‘Revenge is a dish best served cold’, so says the popular and much-revered Klingon proverb. But for Dwayne ‘The Rock’ Johnson’s revenge is a dish best served raw and with a hell of a lot violence! Dwayne Johnson gets back to his original job of kick-ass and bad-assery, leaving for the meantime being Disney’s poster-boy as Gentle Giant. But with ‘Faster’, Johnson seems out of place and out of his element.
‘Faster’ is about a man called Driver who is released from prison and is hell-bent to avenge the murder of his beloved brother and the people who put him in jail in the first place. And the moment he’s out, he starts killing them villains without blinking. Forget exposition and plot, shoot ‘em up!
‘Faster’ is a grittier take on the 70’s revenge flicks that Charles Bronson kick-started in ‘Death Wish’ and maybe even the male version of Quentin Tarantino’s ‘Kill Bill’ films. But that’s it – revenge is what they all share in common, nothing more. In ‘Faster’, Driver’s back story is not exactly fleshed out; we do know he can throw mean punches and is an ace with guns and ammo. But going through all those baddies without much of a personality defeats the purpose of vengeance. At least Kill Bill’s The Bride had the audience invested that we actually cheered her on as she writes off name after name on her death list. The graphic nature of senseless killings does not a revenge movie make.

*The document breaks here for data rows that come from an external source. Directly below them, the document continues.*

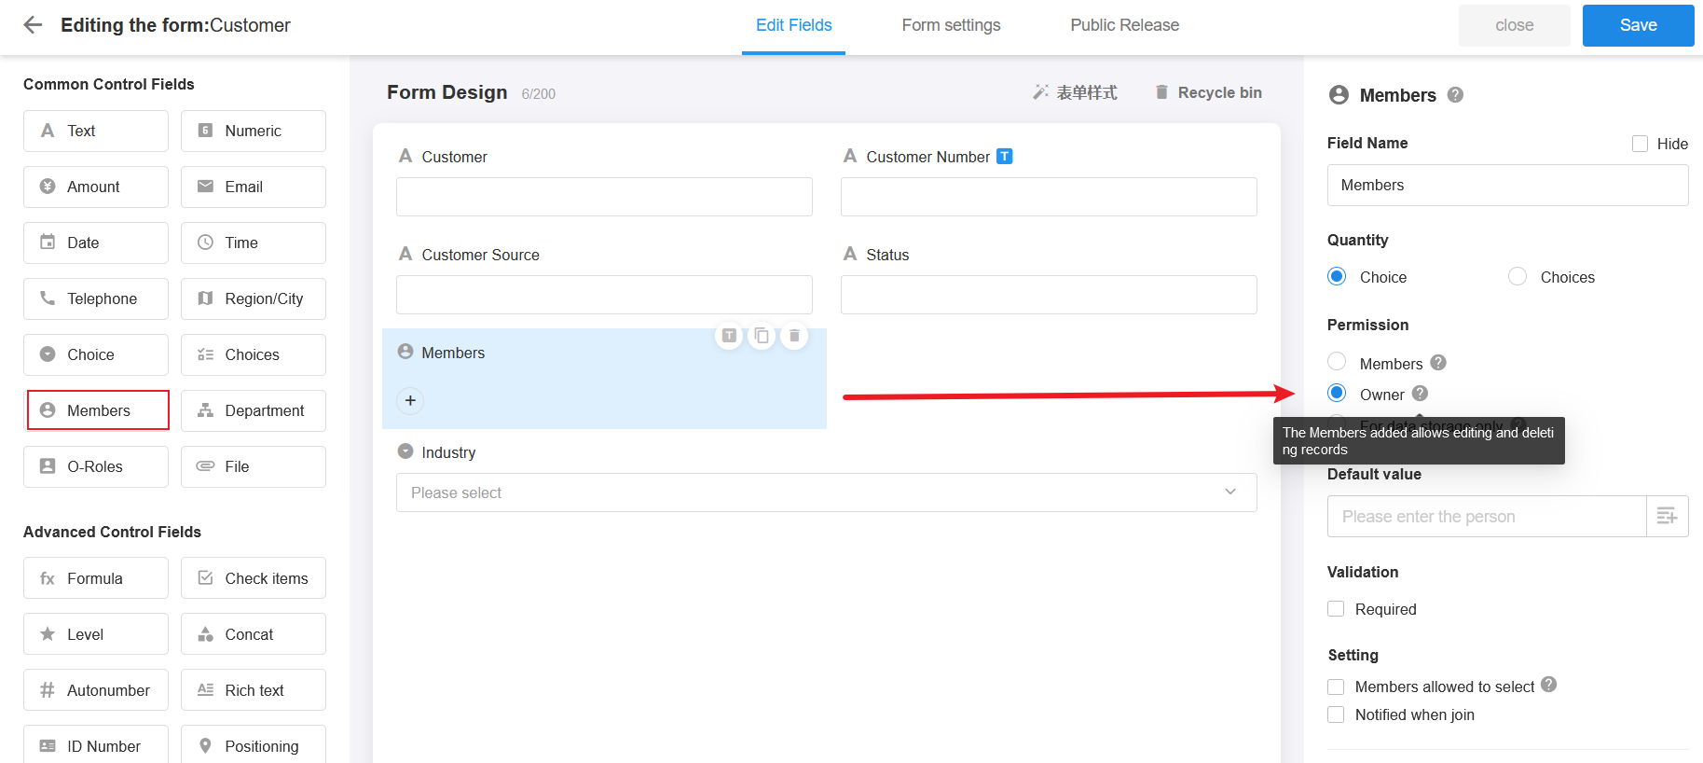The height and width of the screenshot is (763, 1703).
Task: Click the plus icon to add member
Action: 410,400
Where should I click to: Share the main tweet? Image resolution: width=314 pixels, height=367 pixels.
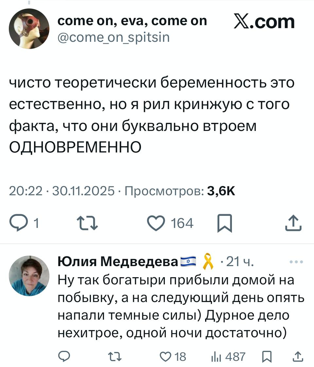[293, 224]
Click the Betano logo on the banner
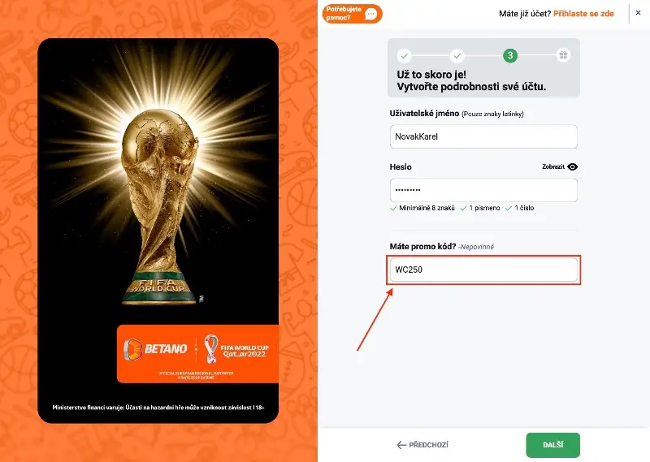 point(155,349)
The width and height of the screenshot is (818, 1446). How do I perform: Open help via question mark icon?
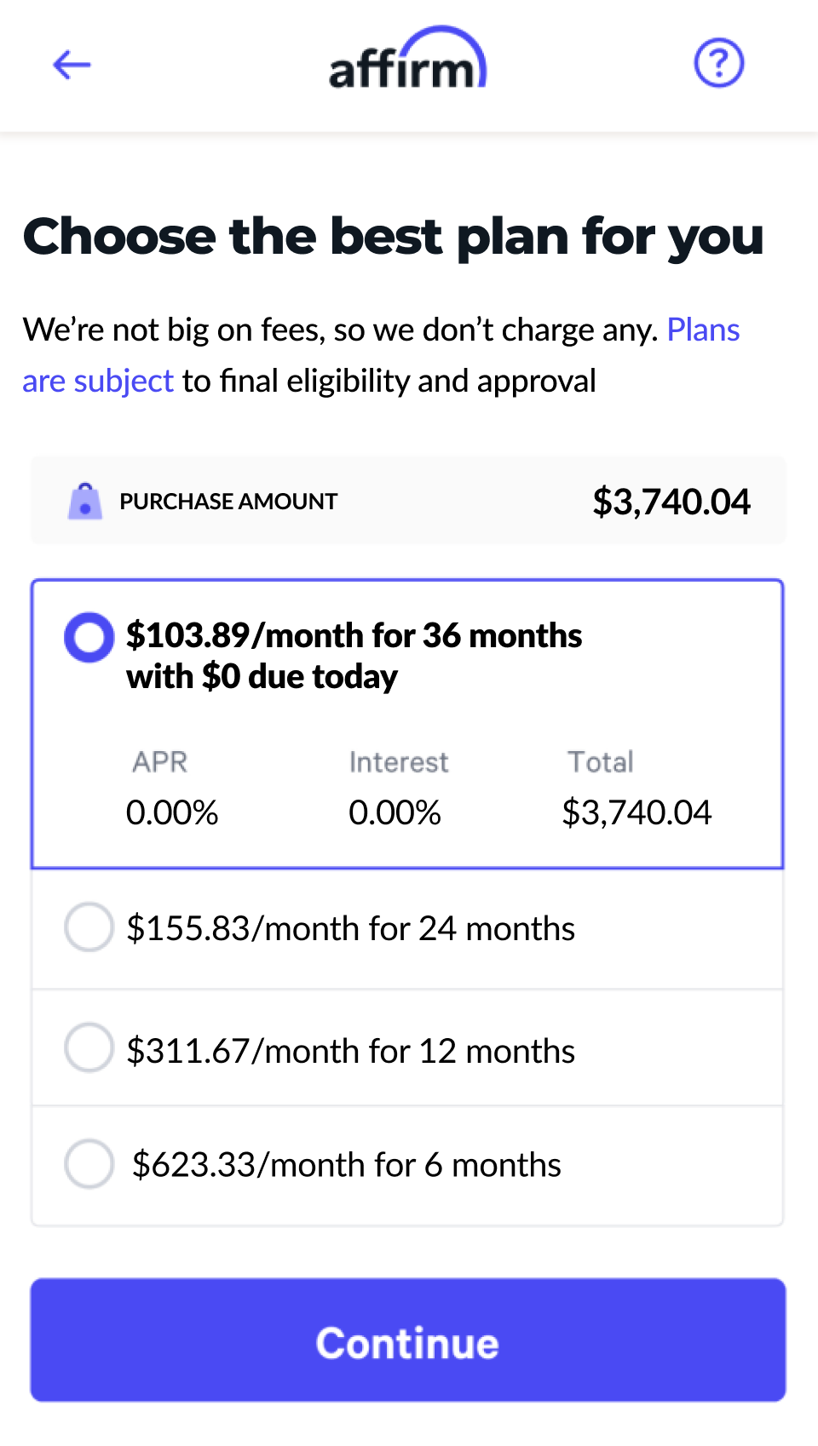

The movie also taps the talents of Billy Bob Thornton and Carla Gugino as the cops tasked to rein Driver in from his erroneous, criminal ways. Not much to see here; Thornton and Gugino did this movie for extra cash and you know it. Even its villain, the hitman played by British actor Oliver Jackson-Cohen, can’t even make ‘Faster’ compelling. In the end, The Rock stars in a movie wanting to be taken seriously when its material is a hoot at the get-go. Could it be that he’s better being the Gentle Giant after all?